Ma per capire quel momento, bisogna tornare indietro. A Yalta, a Teheran, al giorno in cui Roosevelt, Churchill e Stalin si spartirono un continente come fosse un mazzo di carte. Bisogna tornare al 1945, alla bandiera rossa che sventola sul Reichstag, alla divisione della Germania, alle quattro zone, ai due blocchi, alle due ideologie che si guardano in cagnesco da un capo all’altro della cortina di ferro. Da Stettino a Trieste, come avrebbe detto Churchill, un sipario opaco cala sull’Europa, separando libertà e autoritarismo, democrazia e controllo, mercato e piano quinquennale.
Berlino è il simbolo perfetto di quella divisione. Una città mutilata, tagliata da un confine che è insieme geografico, politico, psicologico. Prima è solo un confine sottile, attraversabile, permeabile. Poi, nel 1961, diventa muro: filo spinato, cemento armato, torri di guardia, una striscia della morte sorvegliata da mitra e cani. È un muro che non separa due eserciti, ma un popolo da se stesso, una lingua dalla sua eco, una madre da suo figlio, un giovane dal suo futuro.
Eppure, anche i muri più solidi hanno fondamenta fragili. La DDR, come l’intero sistema sovietico, è un gigante dai piedi d’argilla: cresciuto sulla paura, ma incapace di reggere il confronto con il tempo. Le prime crepe arrivano da lontano: dalla Polonia di Solidarnosc, dall’Ungheria che taglia il filo spinato, dalla Cecoslovacchia che sogna una “rivoluzione di velluto”. E poi da Mosca, dove Gorbaciov, con le sue parole nuove – perestrojka, glasnost’ – tenta di salvare ciò che non si può più salvare. Le sue riforme sono come la brezza che precede il temporale: non lo evitano, lo annunciano.
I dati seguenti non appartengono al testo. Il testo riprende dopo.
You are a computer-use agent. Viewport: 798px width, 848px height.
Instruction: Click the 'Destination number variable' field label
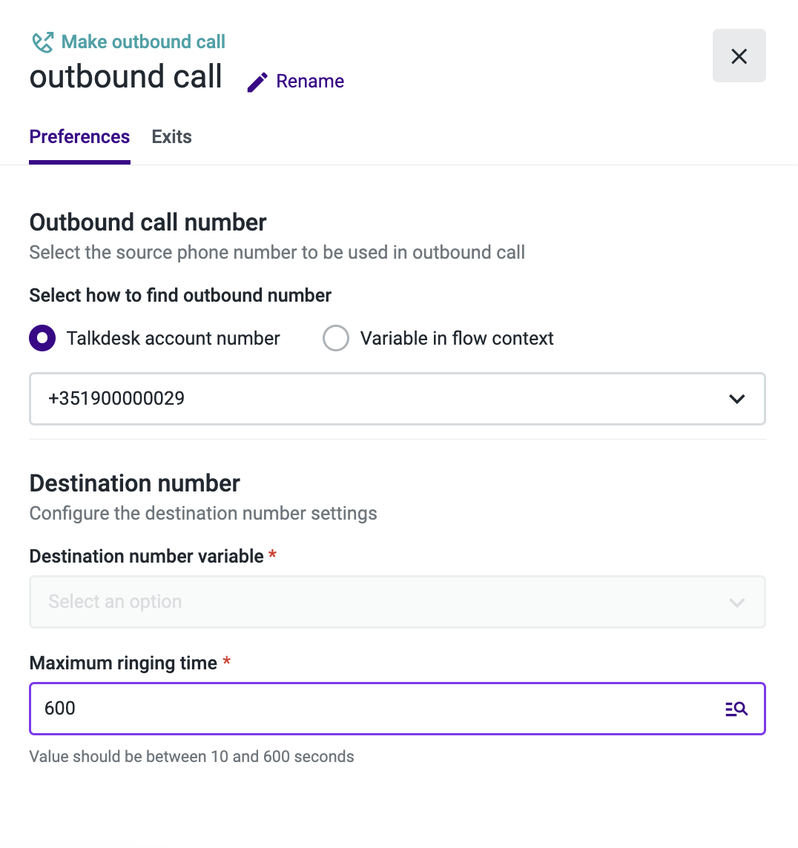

Quando, per un errore di comunicazione, Schabowski annuncia la libertà di circolazione “con effetto immediato”, è come se il destino, stanco di aspettare, decidesse di agire in autonomia. I berlinesi si riversano ai posti di blocco. Nessuno spara. Nessuno arresta. Tutti guardano. E poi applaudono. E poi salgono sul muro. E lo abbattono, pezzo per pezzo, con martelli, picconi, mani nude.
Il mondo intero assiste. E mentre il cemento cade, cadono anche le certezze, le ideologie, i partiti unici, i piani quinquennali, le utopie del socialismo reale. Cade l’URSS. Cade il Patto di Varsavia. Cadono Ceausescu, Honecker, Husák. Inizia un’altra storia. O, forse, finisce l’ultima vera epopea politica del Novecento.
Ma ciò che segue non è solo luce. È anche smarrimento, disoccupazione, speculazione, shock economico, oligarchie nate sulle ceneri dello stato sociale. Uscire dal comunismo non significa solo guadagnare libertà: significa perdere certezze, sopportare l’inflazione, vedere le fabbriche chiudere, scoprire che la libertà è cosa fragile, esigente, persino costosa.
Eppure, il muro caduto resta una promessa. La promessa che nessuna prigione ideologica dura per sempre, che la storia può cambiare direzione anche nei luoghi dove sembrava immobile, che a volte bastano le gambe di un ragazzo che salta il filo spinato – come fece Conrad Schumann – per accendere la speranza di milioni.
Questa lezione racconta non solo un evento storico, ma una trasformazione profonda dell’anima europea. Perché quando crolla un muro, non c’è più un solo popolo che rinasce. Ce ne sono due. E con essi, un continente intero.